A Hatem Zghal, l'ami parti sans dire au revoir
Il n’aura pas savouré longtemps la chute de la dictature contre laquelle il s’était battu depuis sa prime jeunesse, endurant à 20 ans, la prison avec ses camarades de Perspectives. Hatem Zghal, philosophe, militant irréductible pour la liberté et la démocratie vient de s’éteindre. Son compagnon de lutte, Abdelhamid Larguèche lui rend hommage.
Tu es parti sans dire au revoir, sans même avertir, toi qui était si présent avant et après la révolution ; présent dans notre vie, présent dans l’amitié, dans la pensée et dans l’action.
Présent par ta sagesse et ta parole incisive. Tu nous as accompagné depuis le premier jour de la révolution discrètement mais profondément.
Nous avons rédigé ensemble le premier appel aux intellectuels de Tunisie pour qu’ils s’engagent dans la révolution de leur peuple et quelques heures avant ta mort tu mettais le dernier point au texte qui appelle le pays à un véritable consensus national.
Tu n’as raté aucun des moments forts de cette étape cruciale de notre histoire. Tu as fondé l’Initiative Citoyenne avec ses textes et son esprit hautement civils. Tu as désigné à cette révolution et à nous même les limites au-delà desquelles tout devient aventure et débordement. La valeur citoyenne était à la base de ta pensée et de tes propositions pour l’action.
Pour celles et ceux qui ne t’ont pas connu avant la révolution et qui t’ont apprécié respecté et aimé tu incarnais l’humilité, la sobriété et la lucidité.
Je dis simplement que ton parcours mérite qu’on s’y attarde un instant. Nous allons bientôt en témoigner amis, élèves, famille et compagnons.
A 20 ans tu étais déjà en prison pour ton combat pour les libertés avec Gilbert Naccache, Mohamed Charfi, Noureddine ben Khedher et d‘autres parmi les jeunes militants de « Perspectives ».
Michel Foucault, ton professeur de philosophie ne manqua pas d’attirer l’attention de la jeunesse française de mai 68 sur l’exemple à suivre de ces militants tunisiens qui se lancèrent dans un combat inégal avec courage et détermination.

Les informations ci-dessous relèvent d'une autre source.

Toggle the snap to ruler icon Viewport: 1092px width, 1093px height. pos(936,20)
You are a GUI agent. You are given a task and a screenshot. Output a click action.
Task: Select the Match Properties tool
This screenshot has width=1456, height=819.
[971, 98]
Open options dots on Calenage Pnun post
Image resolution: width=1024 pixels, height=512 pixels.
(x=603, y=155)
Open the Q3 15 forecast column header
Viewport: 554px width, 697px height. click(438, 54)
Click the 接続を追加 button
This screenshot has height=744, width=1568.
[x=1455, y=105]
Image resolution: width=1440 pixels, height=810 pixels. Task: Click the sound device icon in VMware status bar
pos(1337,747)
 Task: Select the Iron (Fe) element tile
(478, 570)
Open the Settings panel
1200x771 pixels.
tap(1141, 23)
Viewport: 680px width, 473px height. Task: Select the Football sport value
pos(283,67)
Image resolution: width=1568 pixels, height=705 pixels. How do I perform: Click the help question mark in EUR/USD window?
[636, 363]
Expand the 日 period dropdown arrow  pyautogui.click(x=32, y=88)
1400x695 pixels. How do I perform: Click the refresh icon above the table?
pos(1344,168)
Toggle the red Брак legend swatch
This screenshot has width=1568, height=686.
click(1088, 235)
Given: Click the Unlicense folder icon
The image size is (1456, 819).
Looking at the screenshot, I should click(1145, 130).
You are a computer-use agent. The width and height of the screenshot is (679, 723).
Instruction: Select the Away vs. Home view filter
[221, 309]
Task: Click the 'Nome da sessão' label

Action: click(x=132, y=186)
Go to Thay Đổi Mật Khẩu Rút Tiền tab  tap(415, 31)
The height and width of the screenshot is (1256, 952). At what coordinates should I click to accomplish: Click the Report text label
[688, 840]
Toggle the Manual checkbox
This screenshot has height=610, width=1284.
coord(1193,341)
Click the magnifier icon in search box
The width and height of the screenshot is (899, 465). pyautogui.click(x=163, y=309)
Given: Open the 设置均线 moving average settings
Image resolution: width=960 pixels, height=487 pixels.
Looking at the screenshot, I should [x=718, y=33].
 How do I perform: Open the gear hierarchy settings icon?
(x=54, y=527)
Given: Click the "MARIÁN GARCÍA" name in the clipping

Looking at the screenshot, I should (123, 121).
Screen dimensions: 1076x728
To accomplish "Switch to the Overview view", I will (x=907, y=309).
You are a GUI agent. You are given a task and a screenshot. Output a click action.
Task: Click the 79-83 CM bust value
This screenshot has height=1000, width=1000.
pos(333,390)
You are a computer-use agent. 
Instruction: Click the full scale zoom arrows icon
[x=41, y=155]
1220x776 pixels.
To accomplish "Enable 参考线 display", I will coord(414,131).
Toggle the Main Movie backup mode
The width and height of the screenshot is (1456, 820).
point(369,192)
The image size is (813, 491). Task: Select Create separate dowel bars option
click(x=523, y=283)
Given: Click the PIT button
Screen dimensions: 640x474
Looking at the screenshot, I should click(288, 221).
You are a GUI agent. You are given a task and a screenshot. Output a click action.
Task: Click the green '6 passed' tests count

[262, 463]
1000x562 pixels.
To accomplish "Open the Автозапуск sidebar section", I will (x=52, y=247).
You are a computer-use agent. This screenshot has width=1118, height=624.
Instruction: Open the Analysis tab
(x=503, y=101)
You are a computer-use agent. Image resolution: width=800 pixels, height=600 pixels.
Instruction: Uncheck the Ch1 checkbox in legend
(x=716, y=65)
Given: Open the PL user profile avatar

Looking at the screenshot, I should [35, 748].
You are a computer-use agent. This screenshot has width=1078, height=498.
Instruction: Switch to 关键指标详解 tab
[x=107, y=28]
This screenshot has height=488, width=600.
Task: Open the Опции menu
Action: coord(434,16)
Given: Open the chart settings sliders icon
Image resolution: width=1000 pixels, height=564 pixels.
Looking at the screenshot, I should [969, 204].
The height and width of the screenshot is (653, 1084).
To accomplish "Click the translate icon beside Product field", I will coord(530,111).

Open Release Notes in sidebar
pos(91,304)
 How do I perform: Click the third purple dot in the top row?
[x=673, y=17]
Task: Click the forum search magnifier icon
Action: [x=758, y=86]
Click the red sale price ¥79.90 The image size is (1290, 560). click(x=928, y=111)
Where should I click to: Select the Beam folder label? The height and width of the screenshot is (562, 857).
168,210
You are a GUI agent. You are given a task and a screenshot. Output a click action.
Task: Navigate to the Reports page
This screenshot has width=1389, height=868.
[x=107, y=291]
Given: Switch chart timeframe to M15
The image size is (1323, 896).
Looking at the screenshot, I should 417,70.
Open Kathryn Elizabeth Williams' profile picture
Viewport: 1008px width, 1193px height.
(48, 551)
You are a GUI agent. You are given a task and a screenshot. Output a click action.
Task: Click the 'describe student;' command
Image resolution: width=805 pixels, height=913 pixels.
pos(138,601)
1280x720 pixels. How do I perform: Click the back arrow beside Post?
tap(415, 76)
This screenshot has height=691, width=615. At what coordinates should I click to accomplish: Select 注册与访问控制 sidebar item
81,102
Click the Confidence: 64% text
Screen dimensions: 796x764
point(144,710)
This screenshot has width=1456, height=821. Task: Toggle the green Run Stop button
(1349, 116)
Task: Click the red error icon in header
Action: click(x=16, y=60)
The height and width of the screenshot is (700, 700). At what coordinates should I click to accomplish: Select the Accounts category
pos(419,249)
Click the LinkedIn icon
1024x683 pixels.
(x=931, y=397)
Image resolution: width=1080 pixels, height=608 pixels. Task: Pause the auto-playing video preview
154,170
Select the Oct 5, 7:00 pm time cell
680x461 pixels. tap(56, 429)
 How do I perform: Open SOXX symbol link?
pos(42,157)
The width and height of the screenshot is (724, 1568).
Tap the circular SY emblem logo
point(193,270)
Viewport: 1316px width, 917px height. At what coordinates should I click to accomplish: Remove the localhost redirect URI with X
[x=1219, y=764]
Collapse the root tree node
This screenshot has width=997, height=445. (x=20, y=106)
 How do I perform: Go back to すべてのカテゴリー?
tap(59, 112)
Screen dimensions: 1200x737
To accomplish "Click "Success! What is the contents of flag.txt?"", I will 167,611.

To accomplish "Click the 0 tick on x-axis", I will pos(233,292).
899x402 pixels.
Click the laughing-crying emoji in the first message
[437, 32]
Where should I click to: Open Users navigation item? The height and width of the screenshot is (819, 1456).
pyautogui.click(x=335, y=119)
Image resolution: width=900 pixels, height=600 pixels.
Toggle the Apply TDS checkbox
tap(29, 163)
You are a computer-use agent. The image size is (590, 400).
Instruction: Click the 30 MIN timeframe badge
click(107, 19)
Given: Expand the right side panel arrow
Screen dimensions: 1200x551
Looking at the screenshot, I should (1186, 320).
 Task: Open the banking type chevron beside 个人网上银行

Puis vint le temps des désillusions idéologiques et tu gardas tes convictions intactes pour t’investir dans les champs du savoir et de la philosophie et nous faire redécouvrir à la lumière de la métaphysique et de toute la philosophie grecque depuis Aristote les écrits des philosophes et des savants arabes ; tes amis parmi les académiciens comme Rochdi Rached, Ahmed El-Hasnaoui, Mohamed Ali Halouani, Salah Kchaou et d’autres témoigneront de cet apport ainsi que d’autres de tes collègues et de tes étudiants de l’université tunisienne. Mais le devoir académique n’empêcha pas le citoyen d’être toujours là, éveillé et averti, dans les batailles syndicales et les combats démocratiques.
Et comme tout intellectuel patriote tu as toujours pétitionné lorsqu’il le fallait et dès 2001 tu as joint ta signature aux nôtres dans le Manifeste des libertés qui mettait à nu le dictateur en lui disant « monsieur le président tu as aboli la politique et tu as privatisé l’état s’il te plait va-t-en, ne te représentes pas en 2004 ». Dix ans après, la jeunesse a eu raison de Ben Ali, elle l’a chassé dans cette révolte exaltante et tu étais là pour vivre ce moment et accompagner la jeunesse de ton pays.
Tu es parti, on n’a plus rien à te dire sauf : « c’est trop injuste, ton départ est si précipité, si brutal, nous espérons trouver suffisamment de ressources pour continuer le chemin que tu as si bien semé de roses et d’espoir ».